Contributions Littéraires

Les contributions de Chandrabati à la littérature bengalie sont profondes, transformatrices et bien en avance sur son temps. Elle est surtout célébrée pour sa version unique et inachevée du Ramayana, un projet qu’elle a entrepris sous l’influence de son père et qu’elle a partiellement complété avant sa mort prématurée. Contrairement aux récits traditionnels qui se concentrent sur la valeur et la divinité de Rama, Chandrabati a réimaginé la narration du point de vue de Sita, l’héroïne souvent marginalisée mais émotionnellement complexe.

Ce faisant, elle a déplacé l’accent de l’épopée pour explorer des thèmes tels que l’abandon, la souffrance féminine, la résilience émotionnelle et les conséquences des valeurs patriarcales dans la vie des femmes. Son Ramayana est non seulement un jalon littéraire, mais aussi un texte féministe précoce qui subvertit la glorification de l’héroïsme masculin et de la droiture divine.

---

→ **Actions requises**
1) Réécrivez, s'il vous plaît, le passage du texte sur Chandrabati qui va de « Contributions Littéraires » jusqu'à « mais émotionnellement complexe. », en substituant « Sītā » à « Sita ».
2) D'après le texte sur Chandrabati, comment a-t-elle déplacé l'accent de l'épopée ? Répondez en une à trois phrases.

→ **Données**
---

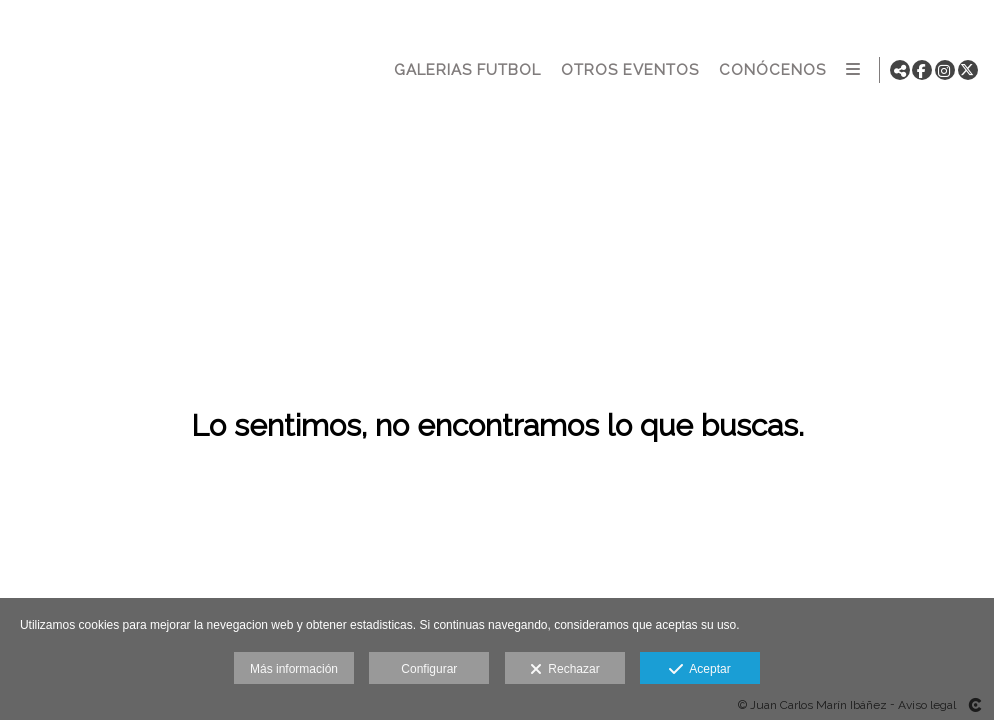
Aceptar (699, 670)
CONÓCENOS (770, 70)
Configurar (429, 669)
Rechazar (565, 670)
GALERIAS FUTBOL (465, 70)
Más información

---

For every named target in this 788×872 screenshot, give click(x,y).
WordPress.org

---

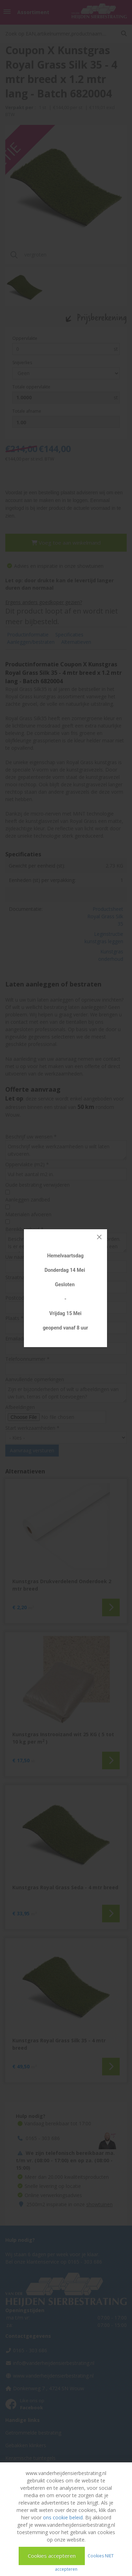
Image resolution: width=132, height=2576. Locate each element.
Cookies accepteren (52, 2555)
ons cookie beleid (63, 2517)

---

→ **Résultats**
1)
Contributions Littéraires

Les contributions de Chandrabati à la littérature bengalie sont profondes, transformatrices et bien en avance sur son temps. Elle est surtout célébrée pour sa version unique et inachevée du Ramayana, un projet qu’elle a entrepris sous l’influence de son père et qu’elle a partiellement complété avant sa mort prématurée. Contrairement aux récits traditionnels qui se concentrent sur la valeur et la divinité de Rama, Chandrabati a réimaginé la narration du point de vue de Sītā, l’héroïne souvent marginalisée mais émotionnellement complexe.

2) Chandrabati a déplacé l'accent de l'épopée en réimaginant la narration du point de vue de Sita. Les récits traditionnels se concentrent sur la valeur et la divinité de Rama. Sa version explore plutôt l'abandon, la souffrance féminine, la résilience émotionnelle et les conséquences des valeurs patriarcales dans la vie des femmes.